Discussion: Our case illustrates PV causing abdominal pain and recurrent SB dilatation. This diagnosis should be included in the differential along with afferent limb syndrome, SB obstruction, and CIPO. Case reports suggest rare occurrence, with one study of long-term outcomes of IPAA with 0.18% rate of PV. Abdominal pain is the most common symptom and diagnosis is made primarily through CT imaging. Endoscopic detorsion is largely unsuccessful, and surgical detorsion and pexy of the IPAA should be performed to prevent bowel necrosis and recurrent volvulus. Re-do IPAA has been reported in 25% of patients in a case review. Recognizing this complication in patients with an IPAA is critical to initiation of timely and appropriate treatment.

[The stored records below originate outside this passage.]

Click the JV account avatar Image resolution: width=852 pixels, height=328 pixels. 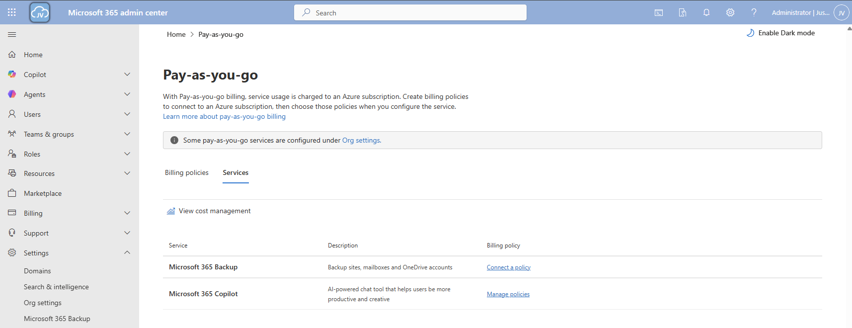tap(842, 13)
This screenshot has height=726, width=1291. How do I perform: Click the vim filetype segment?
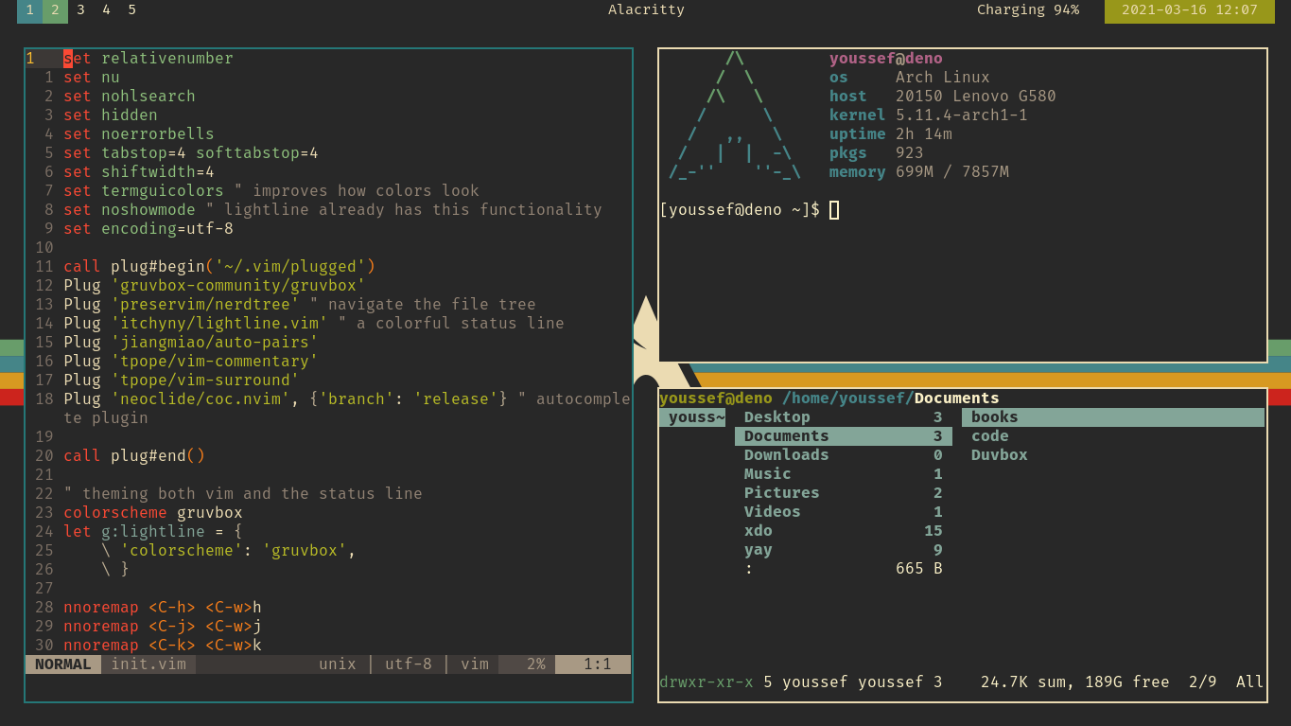click(474, 664)
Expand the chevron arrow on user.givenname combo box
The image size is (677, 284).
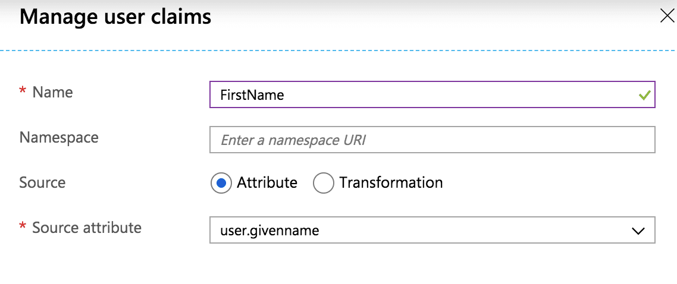638,231
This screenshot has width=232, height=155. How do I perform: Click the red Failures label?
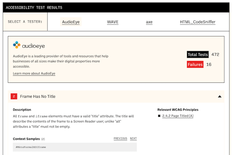(195, 64)
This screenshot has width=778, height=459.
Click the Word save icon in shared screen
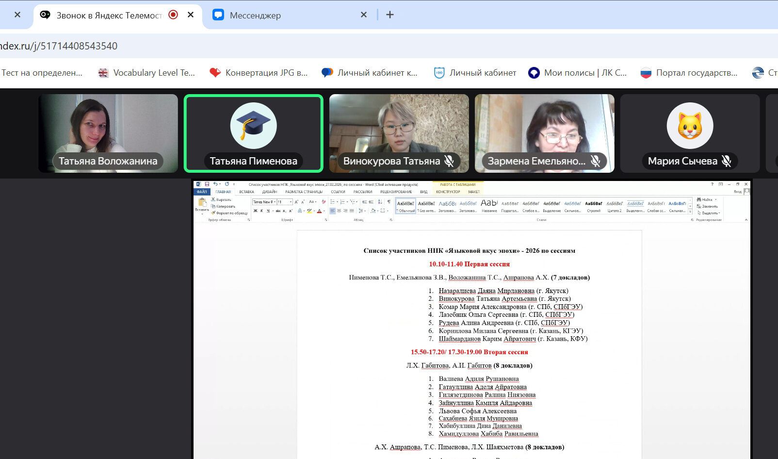tap(207, 184)
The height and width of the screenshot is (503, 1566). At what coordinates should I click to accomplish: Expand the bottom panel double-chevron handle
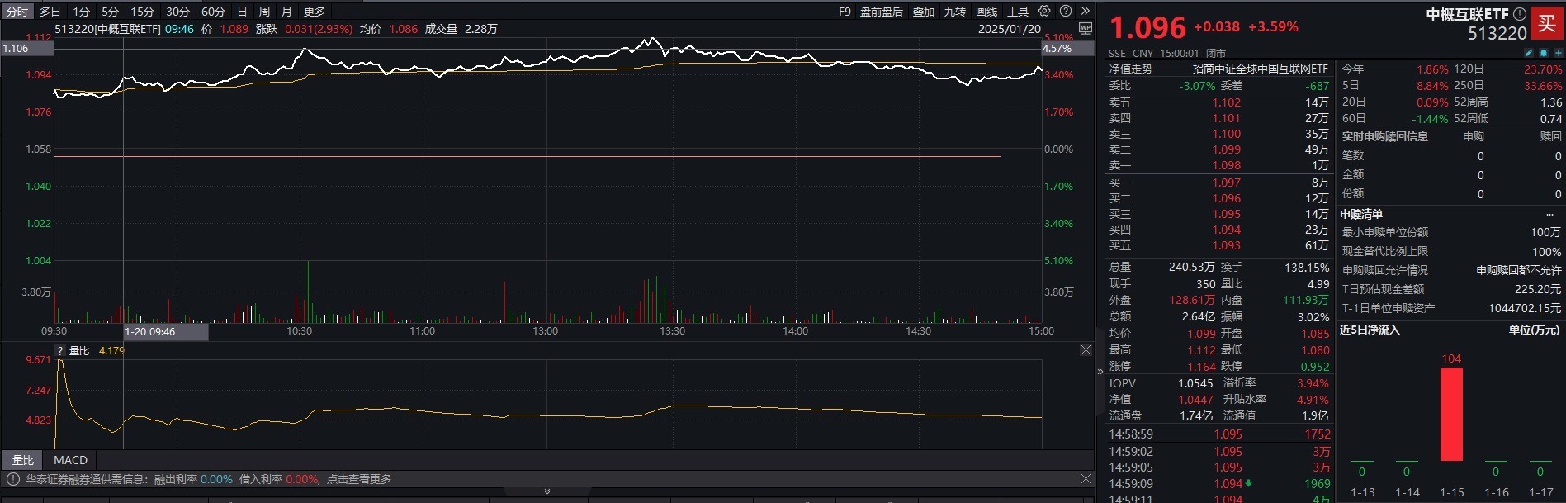point(546,491)
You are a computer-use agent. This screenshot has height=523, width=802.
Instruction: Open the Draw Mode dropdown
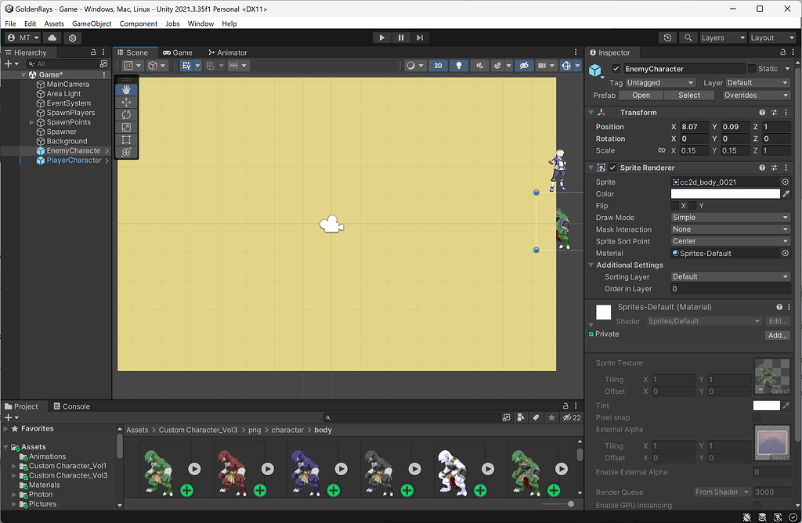730,218
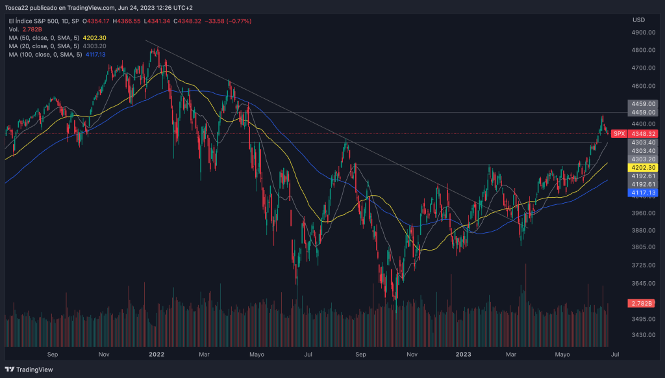The width and height of the screenshot is (665, 378).
Task: Select the yellow 4202.30 price axis label
Action: coord(642,167)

Figure: A) CT scan with intravenous and oral contrast showing signs of obstruction B) Arrow pointing to afferent limb entrance, volvulus segment C) Proximal Limb of J-Pouch: Volvulus D) Proximal Limb of J-Pouch: Largely dilated segment of small bowel in the pre-pouch ileum proximal to the volvulus segment
Disclosures:
Allison Liu indicated no relevant financial relationships.
Sriya Muralidharan indicated no relevant financial relationships.
Tenzin Choden indicated no relevant financial relationships.
Allison Liu, BA1, Sriya Muralidharan, MD2, Tenzin Choden, MD, MS2. P2700 - Unexpected Twist: Pouch Volvulus as the Culprit Behind Abdominal Pain and Obstruction in IBD, ACG 2024 Annual Scientific Meeting Abstracts. Philadelphia, PA: American College of Gastroenterology.